NASA's New Planet-Hunting Telescope Catches a Comet and Other Celestial Sights

NASA's new planet-hunting telescope wasn't even formally on the job when it caught sight of a fascinating set of celestial happenings, which the agency has shared in a new video.

The telescope, formally called the Transiting Exoplanet Survey Satellite but nicknamed TESS, will spend two years scanning the sky for exoplanets orbiting close to small, faint stars by looking for dips in a star's brightness.
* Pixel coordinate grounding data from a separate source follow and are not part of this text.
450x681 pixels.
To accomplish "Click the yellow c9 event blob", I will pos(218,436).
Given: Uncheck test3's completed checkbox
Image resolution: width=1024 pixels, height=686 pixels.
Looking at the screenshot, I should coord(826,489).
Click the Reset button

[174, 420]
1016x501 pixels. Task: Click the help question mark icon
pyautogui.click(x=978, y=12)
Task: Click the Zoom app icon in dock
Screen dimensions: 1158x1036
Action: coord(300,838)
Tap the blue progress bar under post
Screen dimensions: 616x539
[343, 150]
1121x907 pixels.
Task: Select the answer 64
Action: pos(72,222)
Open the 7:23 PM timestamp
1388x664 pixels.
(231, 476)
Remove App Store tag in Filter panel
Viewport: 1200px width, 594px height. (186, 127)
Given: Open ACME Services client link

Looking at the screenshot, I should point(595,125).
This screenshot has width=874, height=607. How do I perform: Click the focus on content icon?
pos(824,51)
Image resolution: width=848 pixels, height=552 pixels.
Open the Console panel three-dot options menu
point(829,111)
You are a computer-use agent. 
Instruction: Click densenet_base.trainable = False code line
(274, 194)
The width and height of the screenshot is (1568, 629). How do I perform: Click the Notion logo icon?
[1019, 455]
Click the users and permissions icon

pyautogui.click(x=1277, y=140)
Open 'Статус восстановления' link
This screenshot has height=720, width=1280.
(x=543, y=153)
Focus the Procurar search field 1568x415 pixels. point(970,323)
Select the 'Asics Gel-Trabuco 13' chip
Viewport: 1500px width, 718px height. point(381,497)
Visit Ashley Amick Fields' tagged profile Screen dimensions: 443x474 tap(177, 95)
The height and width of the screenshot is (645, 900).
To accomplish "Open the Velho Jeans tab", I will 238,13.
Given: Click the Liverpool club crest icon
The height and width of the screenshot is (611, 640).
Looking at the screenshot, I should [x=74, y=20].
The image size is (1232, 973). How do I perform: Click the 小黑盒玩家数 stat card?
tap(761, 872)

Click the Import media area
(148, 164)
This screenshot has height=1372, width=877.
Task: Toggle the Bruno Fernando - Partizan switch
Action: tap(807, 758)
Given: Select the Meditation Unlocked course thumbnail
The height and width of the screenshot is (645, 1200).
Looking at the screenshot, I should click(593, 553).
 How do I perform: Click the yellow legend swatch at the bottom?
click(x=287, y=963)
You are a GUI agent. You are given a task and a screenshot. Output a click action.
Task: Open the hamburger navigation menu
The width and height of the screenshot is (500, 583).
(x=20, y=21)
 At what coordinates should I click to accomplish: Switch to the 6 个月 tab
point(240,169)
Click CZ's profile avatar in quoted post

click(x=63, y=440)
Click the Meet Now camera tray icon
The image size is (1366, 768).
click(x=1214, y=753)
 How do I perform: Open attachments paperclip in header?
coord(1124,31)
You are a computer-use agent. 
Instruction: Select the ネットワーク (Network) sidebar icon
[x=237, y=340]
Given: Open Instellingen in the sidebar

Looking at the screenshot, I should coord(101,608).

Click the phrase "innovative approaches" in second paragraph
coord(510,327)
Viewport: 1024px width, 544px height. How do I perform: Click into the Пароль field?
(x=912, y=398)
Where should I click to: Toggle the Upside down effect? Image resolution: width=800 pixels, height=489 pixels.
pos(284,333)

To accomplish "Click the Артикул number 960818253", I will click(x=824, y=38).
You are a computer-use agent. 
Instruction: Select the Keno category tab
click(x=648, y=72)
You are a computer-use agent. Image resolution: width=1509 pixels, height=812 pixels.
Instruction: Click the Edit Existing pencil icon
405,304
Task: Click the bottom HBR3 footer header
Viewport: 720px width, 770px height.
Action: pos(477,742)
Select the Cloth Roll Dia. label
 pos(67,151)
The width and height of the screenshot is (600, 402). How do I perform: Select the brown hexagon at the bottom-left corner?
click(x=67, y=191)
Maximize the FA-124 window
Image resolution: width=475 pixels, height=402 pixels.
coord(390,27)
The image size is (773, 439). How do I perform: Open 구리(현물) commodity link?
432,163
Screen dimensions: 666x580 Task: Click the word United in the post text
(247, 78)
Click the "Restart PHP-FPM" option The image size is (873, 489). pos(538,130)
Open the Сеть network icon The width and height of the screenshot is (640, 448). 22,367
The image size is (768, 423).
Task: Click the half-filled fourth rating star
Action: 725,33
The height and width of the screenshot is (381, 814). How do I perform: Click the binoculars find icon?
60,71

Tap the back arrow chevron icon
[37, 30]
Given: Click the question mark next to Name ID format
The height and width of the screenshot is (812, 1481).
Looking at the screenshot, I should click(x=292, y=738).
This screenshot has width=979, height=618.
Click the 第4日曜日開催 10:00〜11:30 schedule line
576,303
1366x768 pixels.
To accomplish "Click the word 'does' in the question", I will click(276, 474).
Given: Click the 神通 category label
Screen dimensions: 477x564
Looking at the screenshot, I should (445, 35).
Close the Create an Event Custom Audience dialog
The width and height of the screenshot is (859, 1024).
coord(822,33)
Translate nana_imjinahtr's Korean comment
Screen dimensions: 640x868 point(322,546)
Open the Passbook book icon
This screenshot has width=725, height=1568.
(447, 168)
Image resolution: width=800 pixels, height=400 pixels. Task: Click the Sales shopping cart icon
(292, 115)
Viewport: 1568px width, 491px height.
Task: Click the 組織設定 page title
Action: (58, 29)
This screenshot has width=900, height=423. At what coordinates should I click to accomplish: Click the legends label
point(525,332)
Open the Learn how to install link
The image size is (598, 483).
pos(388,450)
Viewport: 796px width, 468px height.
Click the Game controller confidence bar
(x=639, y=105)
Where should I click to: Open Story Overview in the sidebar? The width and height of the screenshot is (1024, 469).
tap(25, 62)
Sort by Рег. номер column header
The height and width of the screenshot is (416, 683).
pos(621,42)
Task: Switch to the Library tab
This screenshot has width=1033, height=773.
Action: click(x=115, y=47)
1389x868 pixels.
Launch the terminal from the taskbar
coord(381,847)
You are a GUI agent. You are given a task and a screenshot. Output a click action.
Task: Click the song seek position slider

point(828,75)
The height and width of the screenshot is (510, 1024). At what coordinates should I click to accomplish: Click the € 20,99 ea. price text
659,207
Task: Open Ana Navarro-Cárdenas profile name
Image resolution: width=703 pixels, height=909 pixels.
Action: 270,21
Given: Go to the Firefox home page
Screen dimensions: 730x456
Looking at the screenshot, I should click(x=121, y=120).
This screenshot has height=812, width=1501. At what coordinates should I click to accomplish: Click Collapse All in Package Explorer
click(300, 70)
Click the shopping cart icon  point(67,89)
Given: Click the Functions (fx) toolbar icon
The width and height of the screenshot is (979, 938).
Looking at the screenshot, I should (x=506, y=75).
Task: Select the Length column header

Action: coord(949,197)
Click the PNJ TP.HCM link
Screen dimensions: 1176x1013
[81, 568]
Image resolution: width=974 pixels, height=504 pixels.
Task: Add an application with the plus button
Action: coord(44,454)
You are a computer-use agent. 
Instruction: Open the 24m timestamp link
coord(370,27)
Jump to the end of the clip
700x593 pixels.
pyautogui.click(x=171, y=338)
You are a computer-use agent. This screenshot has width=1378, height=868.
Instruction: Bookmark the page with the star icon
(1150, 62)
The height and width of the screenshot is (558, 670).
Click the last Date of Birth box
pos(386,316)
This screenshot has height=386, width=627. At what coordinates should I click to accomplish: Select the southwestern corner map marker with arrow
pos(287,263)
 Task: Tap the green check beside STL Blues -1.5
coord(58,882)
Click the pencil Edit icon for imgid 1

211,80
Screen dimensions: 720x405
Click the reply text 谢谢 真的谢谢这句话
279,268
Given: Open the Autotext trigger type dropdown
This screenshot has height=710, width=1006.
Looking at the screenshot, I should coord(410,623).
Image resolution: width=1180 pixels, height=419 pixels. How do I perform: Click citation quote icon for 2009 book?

That's not what the telescope saw here, but the new video showcases some of the same traits the instrument will need to succeed at its primary mission, a NASA statement explains. The video includes images taken across 17 hours, and shows TESS' ability to produce stable views that can be stacked on top of each other to study a set swath of the sky. [NASA's New Planet Hunter Begins Its Search for Alien Worlds]

But instead of using that ability to observe changes in star brightness, in the video TESS focused on a handful of other phenomena that astronomers call transients because of their temporary appearance in the sky.

The comet C/2018 N1 is seen by NASA's Transiting Exoplanet Survey Satellite (TESS) in this view captured by the spacecraft on July 25, 2018. The comet was discovered June 25 by NASA's Near-Earth Objects Wide-field Infrared Survey Explorer. (Image credit: Massachusetts Institute of Technology/NASA’s Goddard Space Flight Center)

The most obvious of the transients is a comet called C/2018 N1, which appears as a bright blob crossing TESS' field of view from right to left. The instrument captured enough detail about the object to watch its tail change directions in response to the flow of the solar wind coming from the sun. The comet was discovered less than a month before TESS spotted it, according to NASA, and is currently about 29 million miles (48 million kilometers) away from Earth.

The field of view also includes two variable stars, NASA explained in the video, which brighten and dim at a regular pace. (That's not the same dimming as is caused by the planets TESS is meant to find blocking the star; it's a dimming within the star itself caused by stellar mechanics alone.)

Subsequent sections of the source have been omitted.